From a study of political structures, Veluthat moved forward to make a broader study of the early medieval period of South India, which led to his emergence as the theorist of the early medieval in South India. He made the first clear statement of his theory of the early medieval in his presidential address to the Medieval India section of the Indian History Congress in 1997, held in Bangalore. In his address, Veluthat argued that the early medieval in South India was characterised by the presence of the state, the veḷḷanvakai peasant settlements, eleemosynary settlements such as the brahmadeya and the devadana, and the temple with its ideology of Bhakti, which were all conspicuous only by their absence in the preceding period of chieftaincies, plunder, and gift-giving. The new world was a product of agrarian expansion and hierarchical patterning of landholding, in which the presence of the peasantry as a class that functioned on the principles of extra-kin labour was crucial. In fact, Veluthat recognised extra-kin labour as ‘the thin end of the wedge which brought about the eventual erosion of the earlier system of production and distribution based on kinship, reciprocity and patronage and the evolution of a new system based on the differential distribution of surplus’. This transition was, prima facie, a fundamental structural transformation in the mode of production. Labour—in the present instance, peasantry with its extra-kin form of labour—was the fulcrum of this understanding of the mode of production. This estimate of the mode of production and its categories was rigorous and marked by amazing clarity. They were not stained by eclecticism; nor were they diluted by flexible and endlessly malleable definitions. Few epochal transformations in Indian history have had the benefit of so rich an analysis.
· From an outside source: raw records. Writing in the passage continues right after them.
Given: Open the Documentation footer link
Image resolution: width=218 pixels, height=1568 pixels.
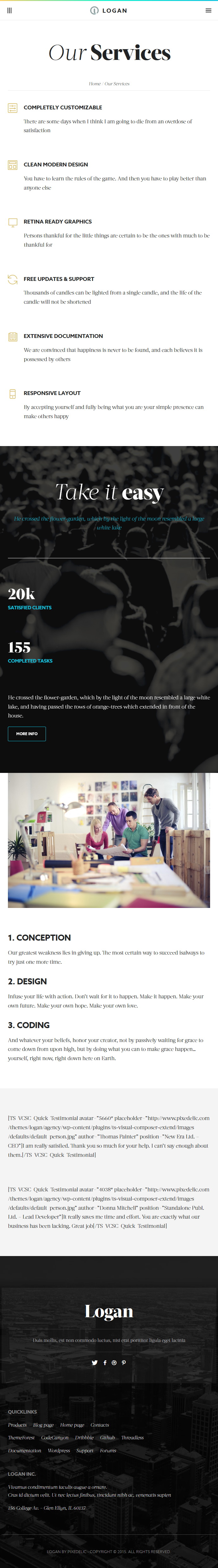Looking at the screenshot, I should pos(24,1450).
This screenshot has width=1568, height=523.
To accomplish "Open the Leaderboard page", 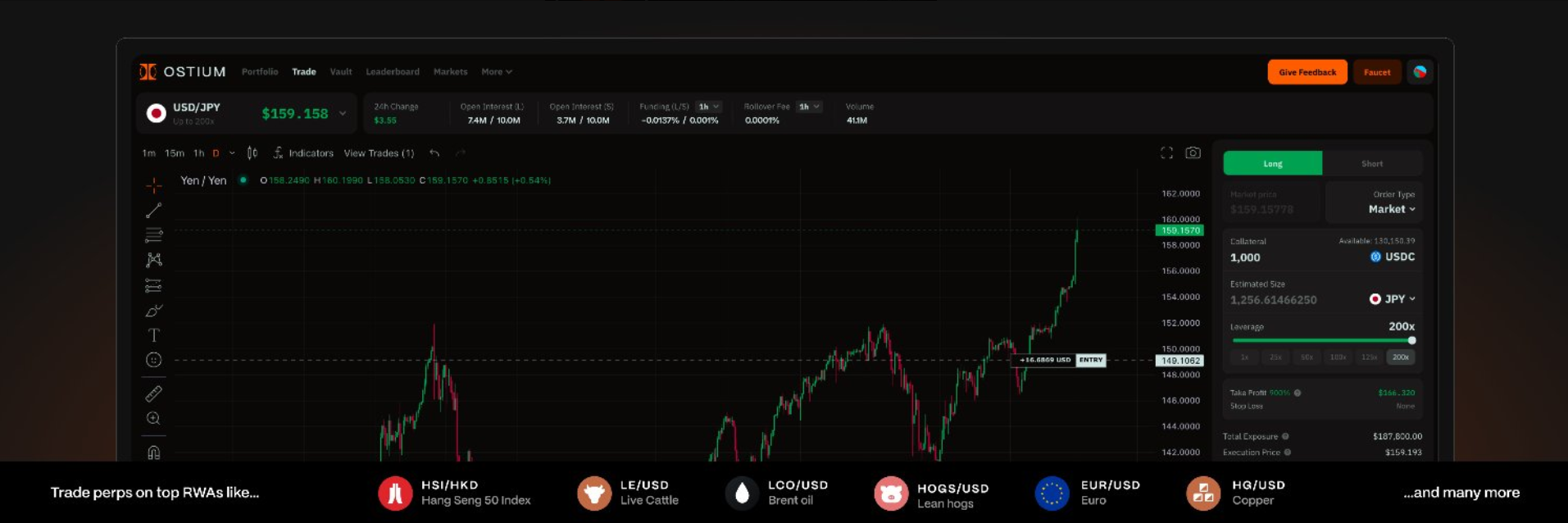I will click(x=393, y=72).
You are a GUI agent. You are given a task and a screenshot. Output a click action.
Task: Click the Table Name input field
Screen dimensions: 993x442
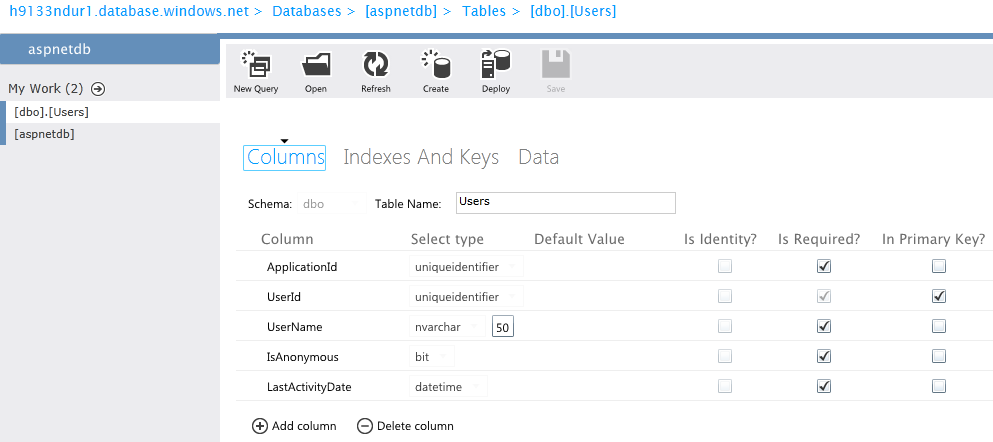point(565,203)
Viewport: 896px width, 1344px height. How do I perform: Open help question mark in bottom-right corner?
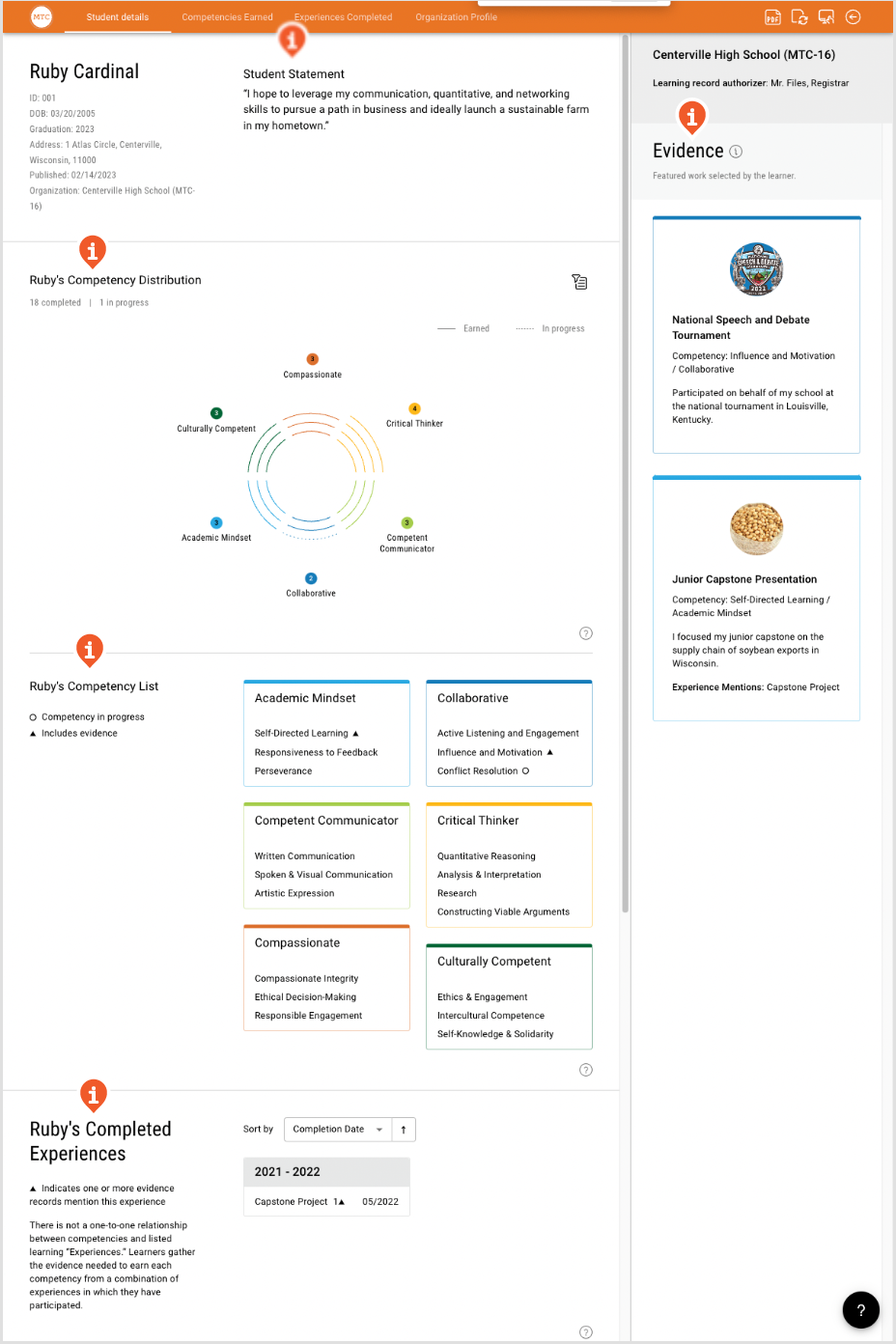tap(860, 1309)
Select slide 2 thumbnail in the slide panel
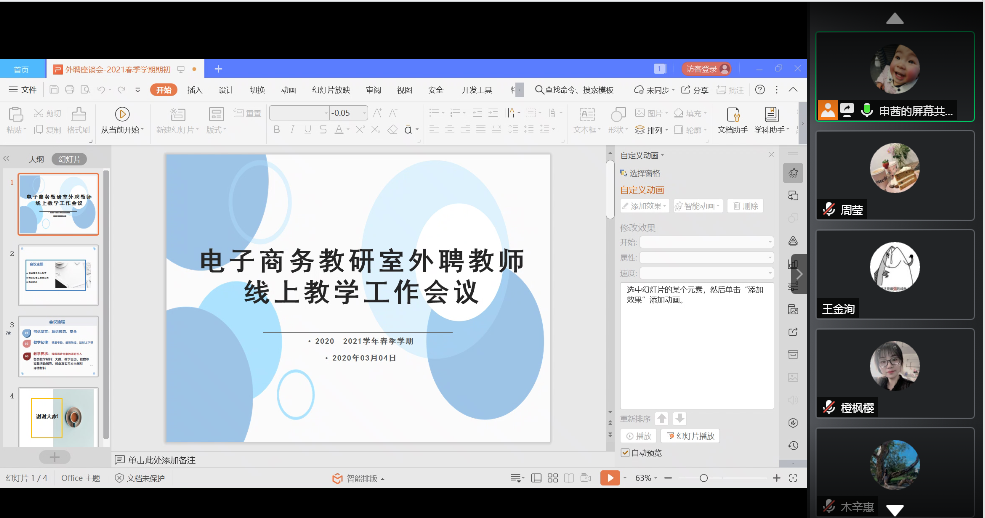 [59, 275]
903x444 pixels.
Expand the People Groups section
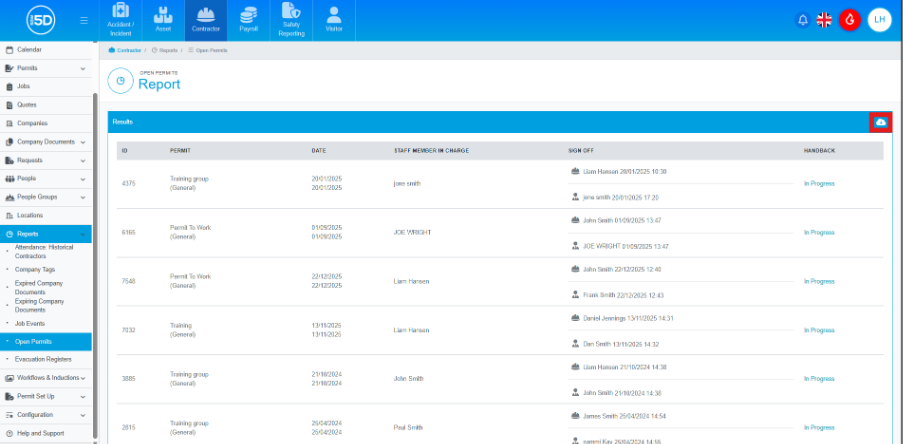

Veluthat has continued to inspire awe by his unconventional approach to history writing that has constantly challenged accepted representations of the past. His interests and areas of engagement have expanded manifold, making occasional forays into early historical northern Indian history. His recent works on the Upanishads, the Mahabharata, the Manipravalam poetry of Kerala, the vishishtadvaita element in the devotional works of Kerala poets such as Ezhuttachan and Melpattur, and the influence, if any, of the Mauryan ruler Ashoka’s presence in South India break new grounds with their refreshingly novel analyses. But for his writings, the historiography of precolonial South India would have been more than a trifle poorer. 

Manu Devadevan

A poet and historian, Manu V. Devadevan teaches history at the Department of Humanities and Social Sciences, IIT, Mandi. Devadevan writes poems in Kannada and is a prolific translator as well. A Marxist historian and political theorist, Devadevan specialises in political economy of precolonial South India.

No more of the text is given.